Depois de 76 dias trancada em casa, Klara (Berta Castañé) vive num estado de suspensão. A crise mental que a isolou do mundo ainda dita regras claras: sair é risco, silêncio é ameaça, rotina é proteção. Para atravessar os dias, ela se ancora em um único gesto repetido com precisão quase ritualística: ouvir seu programa de rádio favorito. Não é distração. É companhia. É ali que o mundo ainda fala com ela.
A voz que sai do rádio pertence a um locutor vivido por Jae Woo Yang, alguém que Klara nunca viu, mas que passa a ocupar um espaço íntimo e crescente em sua vida. O filme não romantiza esse vínculo de imediato. Pelo contrário: mostra com cuidado como a escuta vira hábito, o hábito vira expectativa, e a expectativa começa a ocupar mais espaço do que deveria. Klara não se apaixona de forma abrupta; ela aposta aos poucos, como quem testa o chão antes de dar um passo fora do quarto.
Dirigido por Inés Pintor e Pablo Santidrián, “Siga Minha Voz” observa esse processo com um olhar atento ao detalhe cotidiano. A narrativa avança sempre por decisões pequenas, mas carregadas de consequência. Ajustar o horário do dia para não perder o programa. Proteger o rádio como se fosse um objeto vital. Evitar interferências externas que possam quebrar aquele fio invisível de contato. Cada escolha amplia o acesso emocional, mas também aumenta o risco de frustração.
O drama se fortalece quando o mundo externo começa a pressionar. Pessoas próximas, interpretadas por Claudia Traisac, tentam puxar Klara de volta para uma vida mais ampla, ainda que de forma imperfeita. Essas interferências não surgem como vilãs, mas como lembretes incômodos de que o isolamento tem prazo de validade. O filme é honesto ao mostrar que cuidado e controle nem sempre caminham juntos, e que proteção excessiva também cobra seu preço.
Há leveza no modo como a história é contada. Pequenos momentos de humor surgem do contraste entre a intensidade emocional de Klara e a banalidade prática do dia a dia. São tentativas de normalidade que nem sempre funcionam, mas que humanizam a personagem e evitam qualquer tom solene ou clínico demais. O romance, quando se anuncia, nunca atropela a lógica emocional da protagonista.

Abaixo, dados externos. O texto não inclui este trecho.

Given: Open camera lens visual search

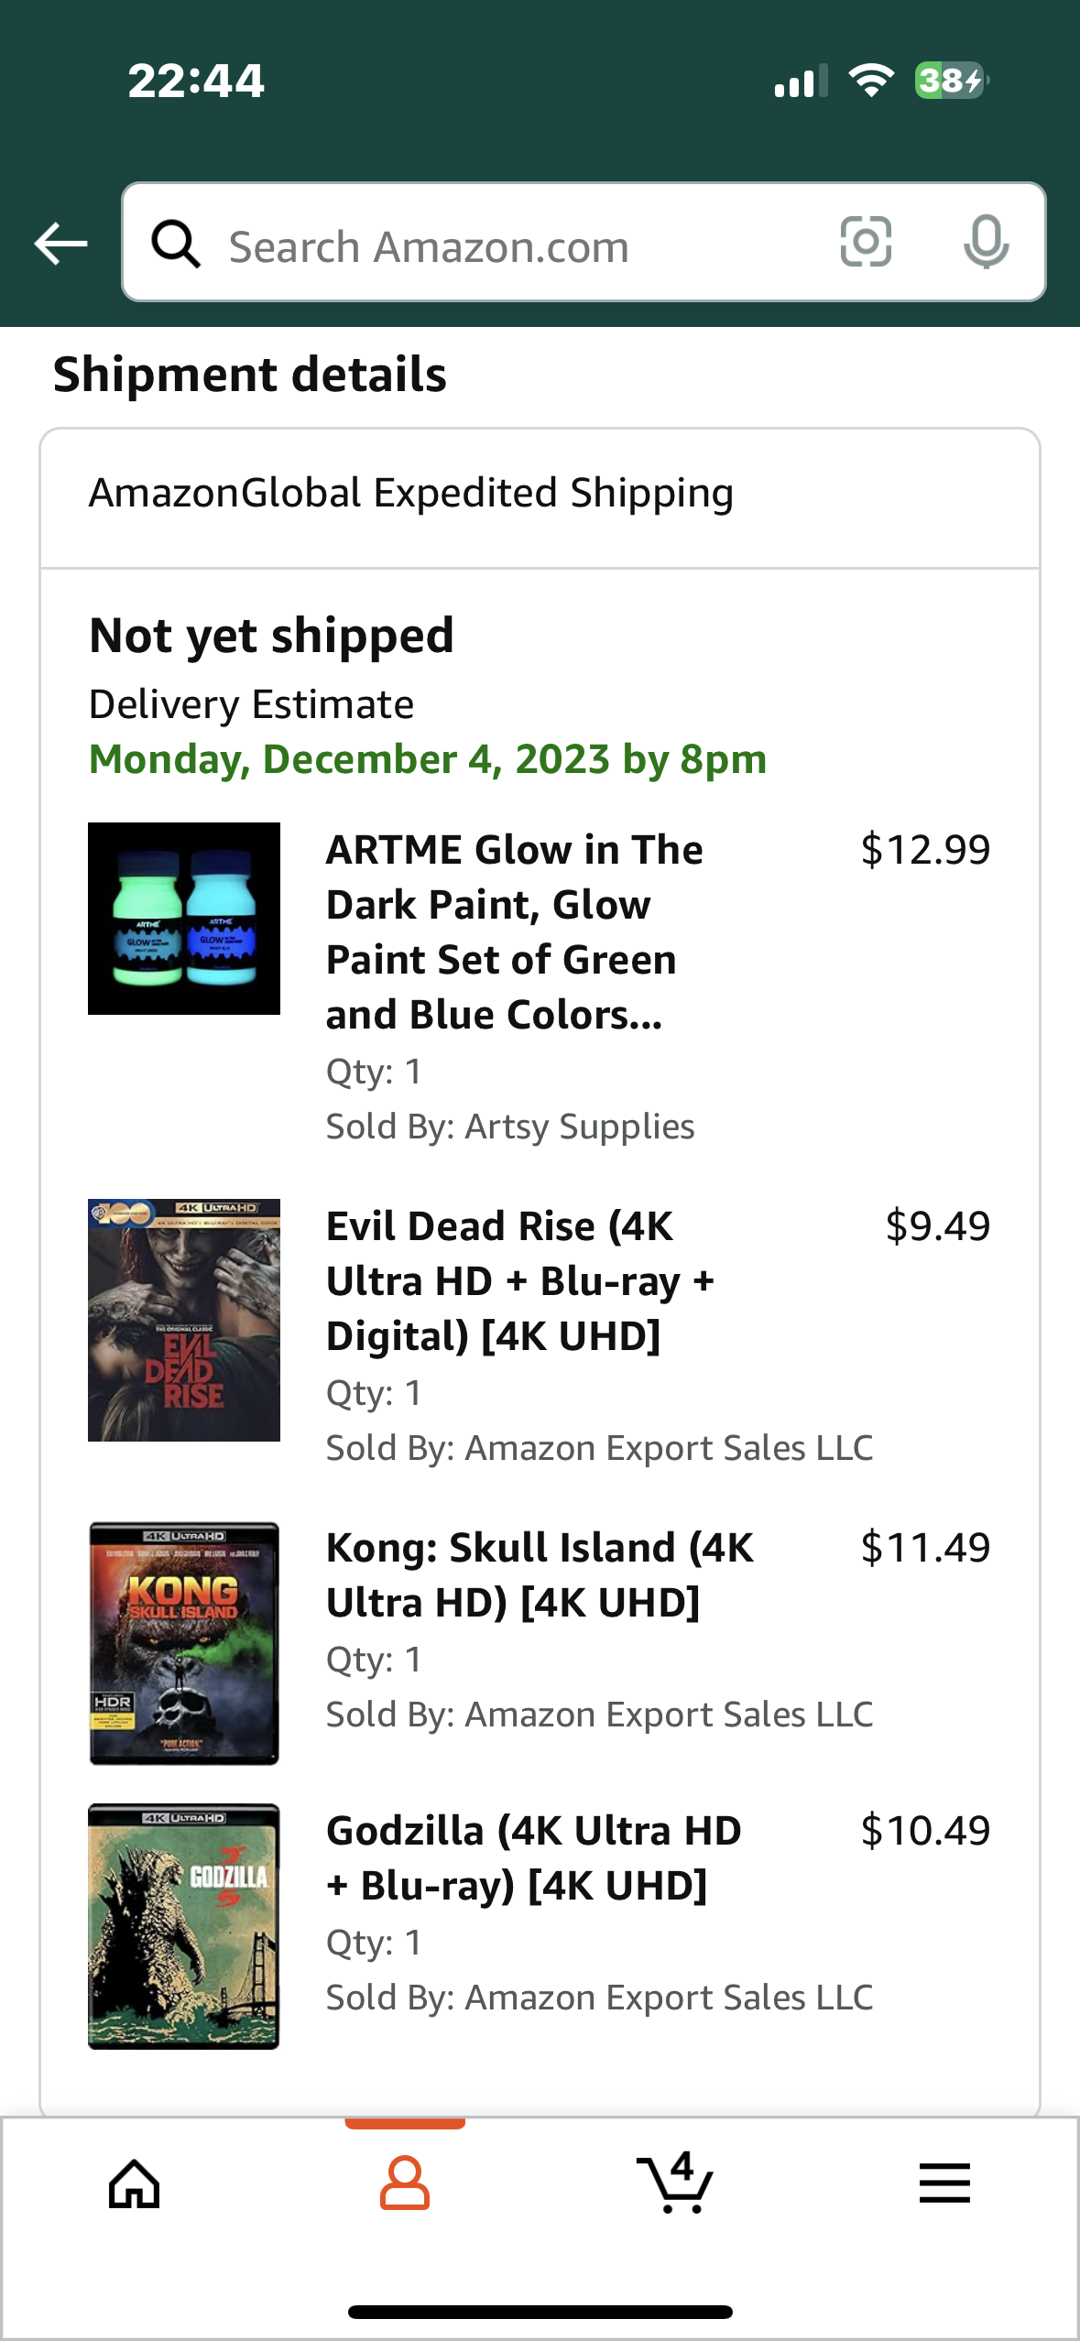Looking at the screenshot, I should [866, 243].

O grande mérito de “Siga Minha Voz” está em tratar o afeto como uma negociação concreta, não como fantasia. Amar alguém que só existe como som não é apresentado como escapismo, mas como consequência direta de uma solidão real e organizada. O filme entende que, para Klara, a voz no rádio não é ilusão: é acesso possível dentro de limites muito claros.

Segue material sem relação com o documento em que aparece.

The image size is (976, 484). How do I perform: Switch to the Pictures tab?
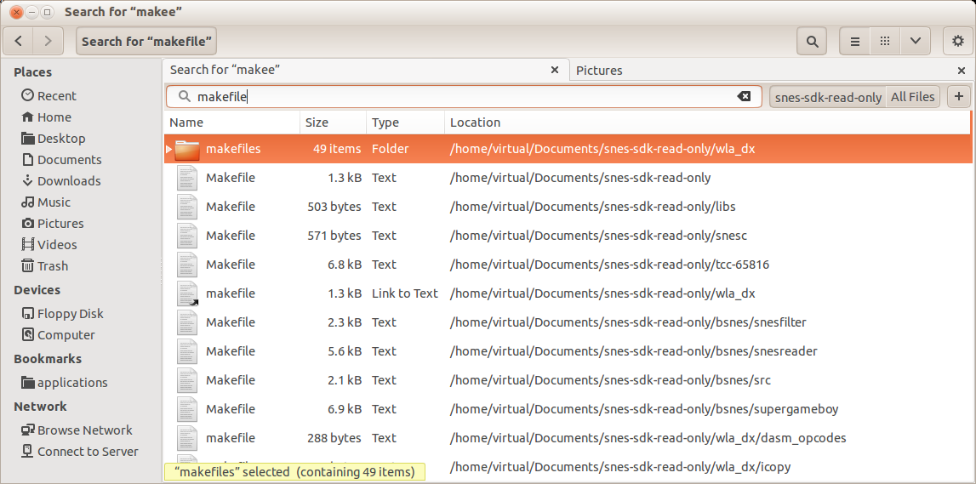click(x=599, y=71)
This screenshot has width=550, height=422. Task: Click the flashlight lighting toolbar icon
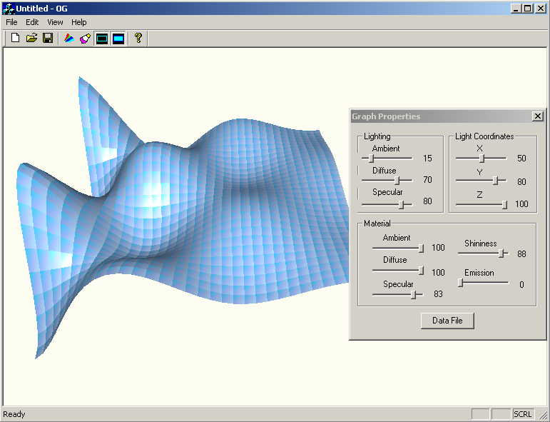click(85, 38)
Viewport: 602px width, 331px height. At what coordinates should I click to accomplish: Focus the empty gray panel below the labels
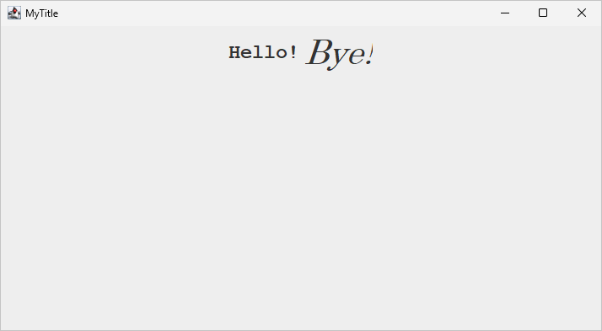[x=301, y=200]
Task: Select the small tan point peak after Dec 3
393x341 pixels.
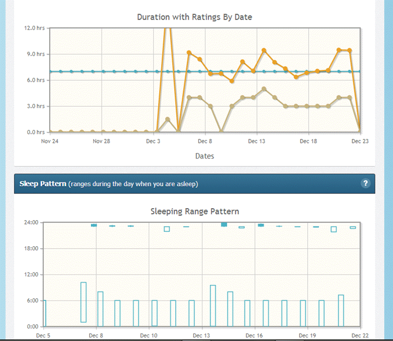Action: (168, 119)
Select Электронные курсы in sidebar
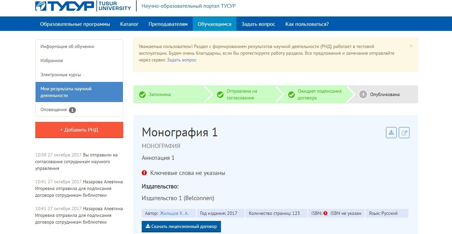452x234 pixels. pos(61,75)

Sem recorrer a grandes viradas ou dramatizações fáceis, o longa constrói uma história sensível sobre desejo, cuidado e exposição. É um romance discreto, mais interessado em acompanhar processos do que em entregar respostas. A mensagem é que não há amor idealizado, mas a ideia de que todo vínculo exige risco, inclusive aquele que começa do outro lado do rádio.